= Harington (ward) =

Electoral ward in Merseyside, England

Harington is a ward of Metropolitan Borough of Sefton in the Sefton Central Parliamentary constituency that covers the western half of the town of Formby, including the western half of the area known as Freshfield. The ward population taken at the 2011 census was 11,780.

==Current Councillors==
Denise Dutton 2010 to present (Conservative Party) - Deputy Leader of Conservative Group in Sefton Council.

Simon Jamieson 2015 to present (Conservative Party).

Prof Michael Pitt 2016 to present (Conservative Party).

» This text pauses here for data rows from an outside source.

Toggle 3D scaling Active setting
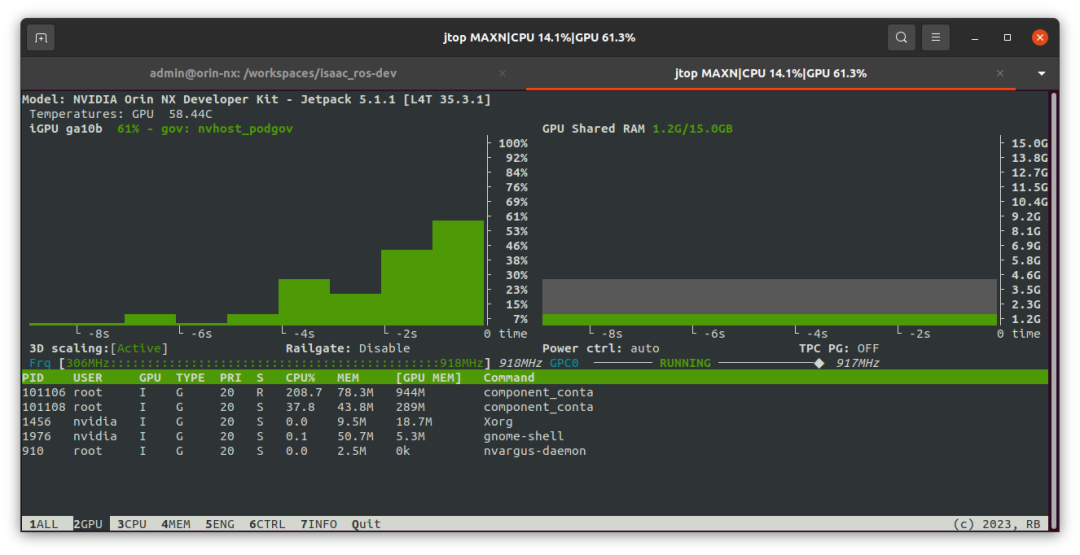1080x555 pixels. (x=141, y=348)
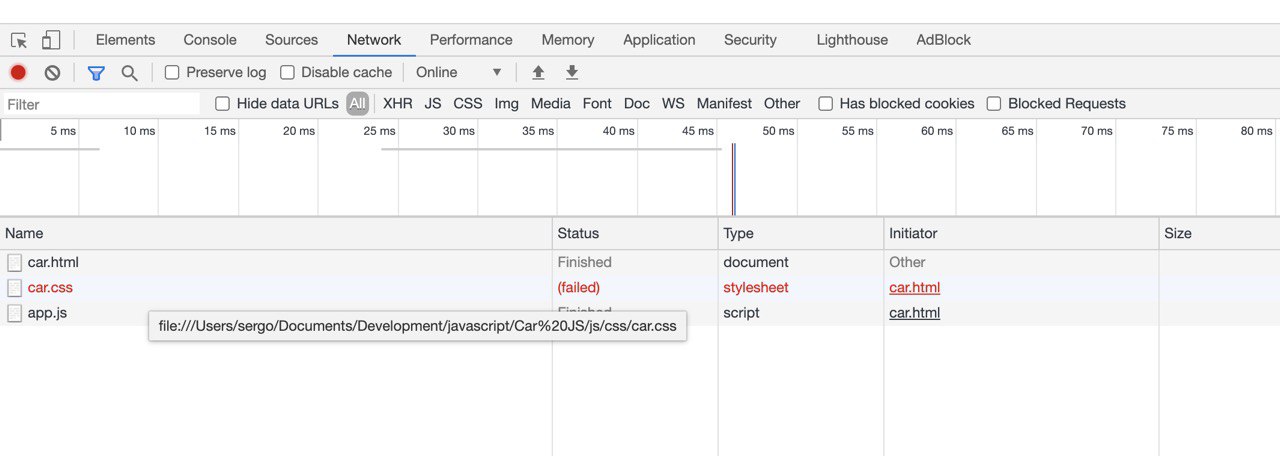
Task: Click the inspect element selector icon
Action: click(19, 40)
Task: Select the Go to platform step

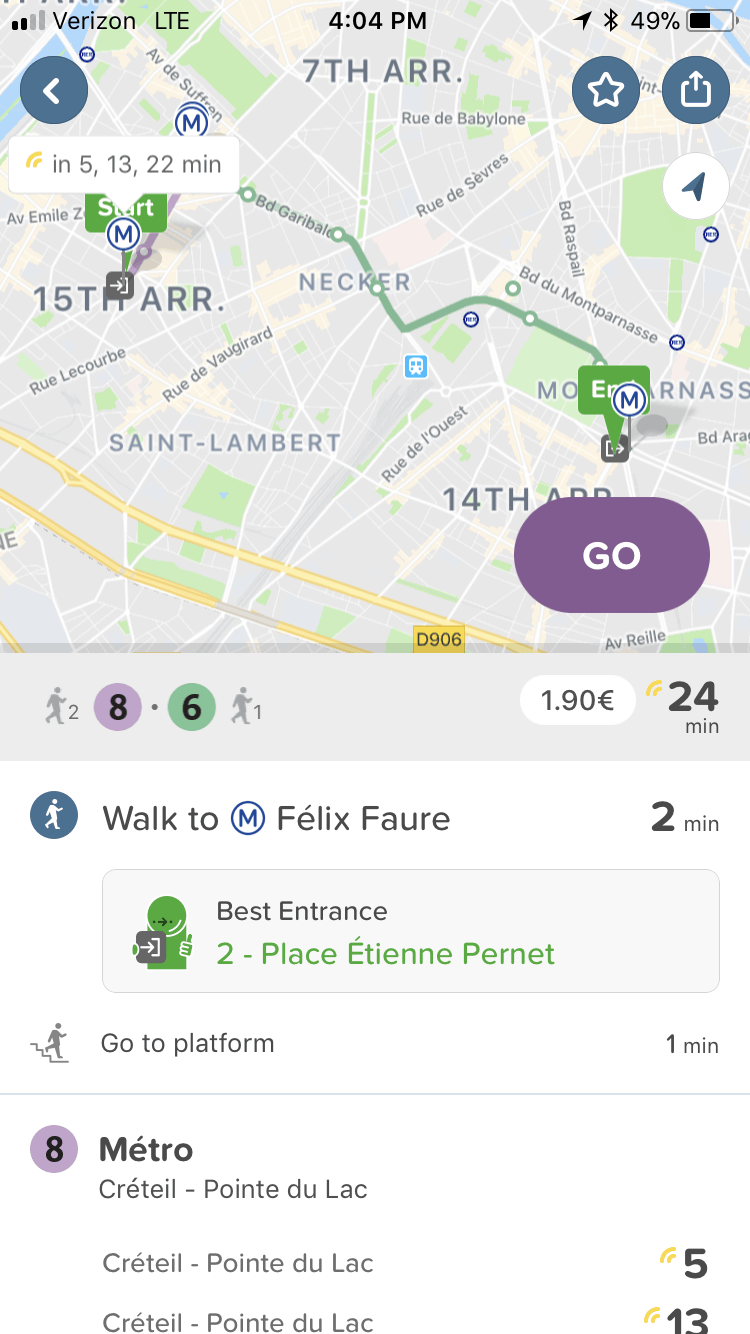Action: [187, 1044]
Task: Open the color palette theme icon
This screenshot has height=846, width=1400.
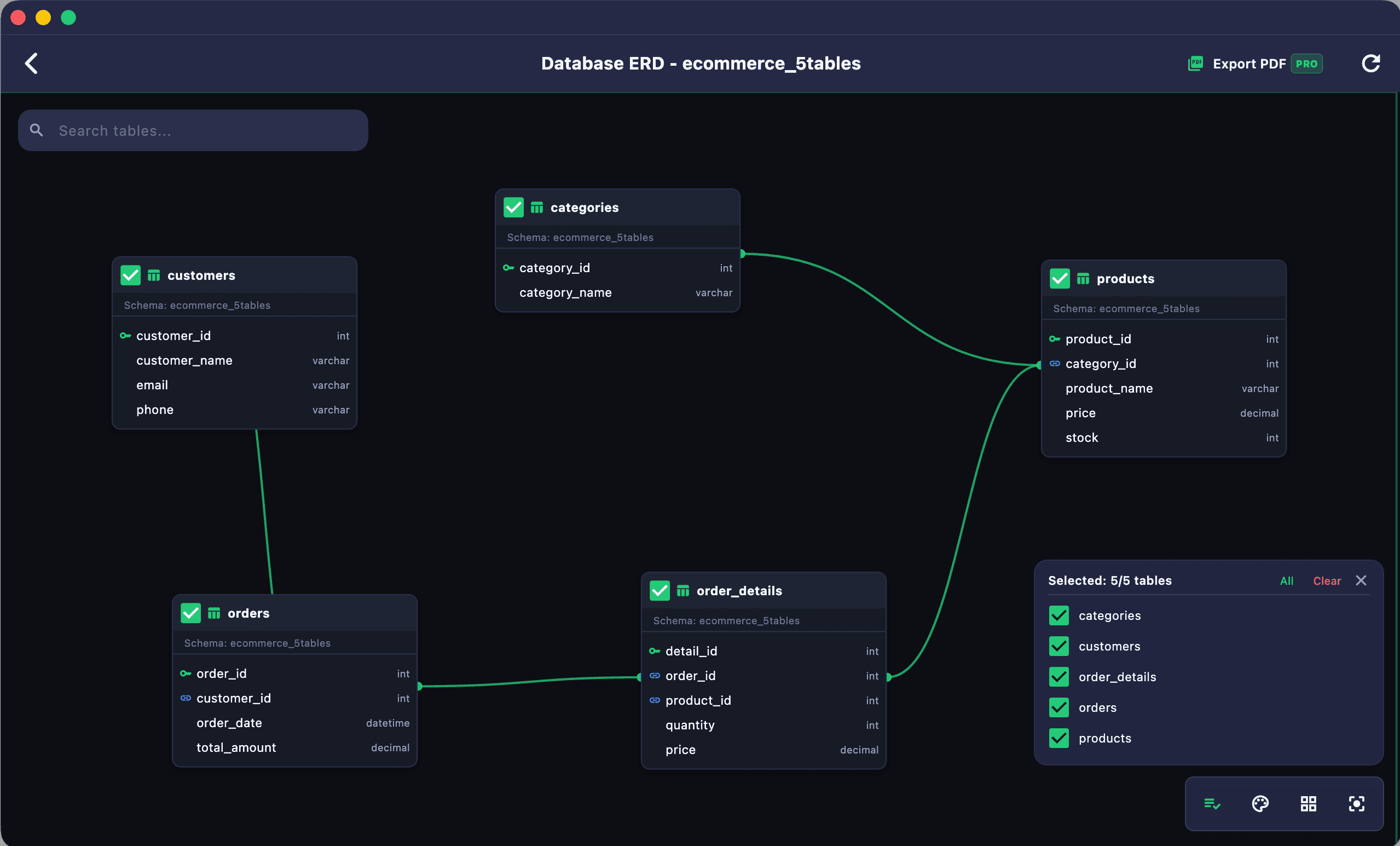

Denise Dutton was formerly the leader of the Conservative group in Sefton Council, while Simon Jamieson was the deputy. In May 2018, Jamieson became embroiled in an online row in which he labelled a student a "lefty pleb". Shortly after, he was removed from his post as deputy, with Dutton taking his place.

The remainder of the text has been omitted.